1056 victims of trafficking networks
Besides the percentages, it is important to give specific data that paint in our heads how many girls like Elizabeth and how many women like those from the bar in Argentina exist in our cities: last year the National Police and the Civil Guard released 1056 victims of trafficking networks and for crimes of sexual or labor exploitation, including two minor girls. Victims released from human trafficking networks for sexual exploitation were 136, and victims rescued from situations of sexual exploitation are 355. Actions by the two bodies also allowed 4,704 persons at risk of prostitution to be identified. That’s what we’re talking about.
Therefore, today is a day to stop and reflect. First of all, we are talking about a crime with a huge gender dimension, based on the well-known structural inequality on which all societies on the planet are based and which gives rise to the exercise of such terrible violence like the one told by survivors of sexual exploitation. That is why it is urgently necessary to strengthen international cooperation, first to put an end to one of the most profitable criminal businesses in the world; and secondly, to improve the living conditions of women and girls, whose situation of inequality makes them extremely vulnerable.
Hear from survivors and their testimonies
Second, it is essential listen to survivors and their testimonies because they are the ones who can give us the context to fight these crimes; They need to feel our protection and encouragement as a society to break the chain of fear and blackmail they are subjected to.
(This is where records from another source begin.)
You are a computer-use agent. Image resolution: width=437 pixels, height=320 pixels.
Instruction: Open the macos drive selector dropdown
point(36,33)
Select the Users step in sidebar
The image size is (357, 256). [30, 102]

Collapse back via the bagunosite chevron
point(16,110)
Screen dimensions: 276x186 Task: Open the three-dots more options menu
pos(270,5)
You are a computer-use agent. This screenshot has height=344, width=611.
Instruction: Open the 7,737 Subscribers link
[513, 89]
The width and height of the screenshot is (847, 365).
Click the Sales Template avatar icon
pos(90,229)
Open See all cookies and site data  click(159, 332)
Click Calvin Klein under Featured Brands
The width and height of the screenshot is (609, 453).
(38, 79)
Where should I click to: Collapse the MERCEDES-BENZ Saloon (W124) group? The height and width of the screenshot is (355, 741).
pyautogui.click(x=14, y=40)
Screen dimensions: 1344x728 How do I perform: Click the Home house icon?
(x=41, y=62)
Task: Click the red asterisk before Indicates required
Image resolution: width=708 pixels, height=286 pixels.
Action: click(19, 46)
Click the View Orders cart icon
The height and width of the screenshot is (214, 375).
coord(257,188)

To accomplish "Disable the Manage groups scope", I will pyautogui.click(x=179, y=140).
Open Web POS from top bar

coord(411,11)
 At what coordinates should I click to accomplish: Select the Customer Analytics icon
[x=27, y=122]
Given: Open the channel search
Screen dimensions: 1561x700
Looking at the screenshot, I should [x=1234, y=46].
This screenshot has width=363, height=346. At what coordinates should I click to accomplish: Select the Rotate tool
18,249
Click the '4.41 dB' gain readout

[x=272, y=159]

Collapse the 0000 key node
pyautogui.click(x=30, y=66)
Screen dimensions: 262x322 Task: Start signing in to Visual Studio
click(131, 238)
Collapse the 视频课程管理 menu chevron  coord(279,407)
And, of course, we must protect them, end their stigma and provide them with opportunities for a new life.
We must also continue to work for an end to impunity to those who basely exploit women and girls and make those who are willing to pay think twice, because sexual exploitation would not exist if there were no one to pay for it.
We must continue to support the state security forces and corps so that they can continue with the magnificent work they do to prevent, detect and prosecute crimes that have worsened with the pandemic and spread on the Internet thanks to the global use of technology.. Likewise, Spain, a modern country with a society based on the recognition of human rights, must equip itself with the necessary legislative tools to end one of the worst manifestations of slavery in the 21st century.
An experience of abuse and violence
The work of awareness and social care that the subjects of the third social sector are developing and to which from the regional administration we support with various help lines, within our reduced scope of competence in this matter, of which we also pay attention to the victims.
It is true that our reality can sometimes be difficult for us to imagine ordeal of abuse and violence through which the victims of trafficking and sexual exploitation pass; the filth of places where women, girls and boys are sexually exploited or the vulnerability and desperation of those who seek a better life or who are said to have just arrived in this world and yet are already victims of organized networks or unscrupulous people who have no problem destroying the lives of creatures…
“We can’t put a bandage on”
It’s hard to imagine, but we can’t put a bandage on faced with a reality that we have an obligation to fight individually because as humans we are united with the rest of humanity; and collectively, because we must not continue to allow the pain and suffering of thousands of women and children to continue in the darkest corners of our society, through which mafias and criminals move.
The challenge is great, but the greater the challenge, the more necessary it is raise your head, clench your fists and teeth, let’s strengthen our spirit and keep moving forward, without fear, without fainting and without stopping to do what we have to do. By the way, at the age of 16, Elizabeth was able to return home to Burundi with her family».
Blanca Fernandez She is the Minister for Equality and Spokesperson for the Government of Castilla-La Mancha.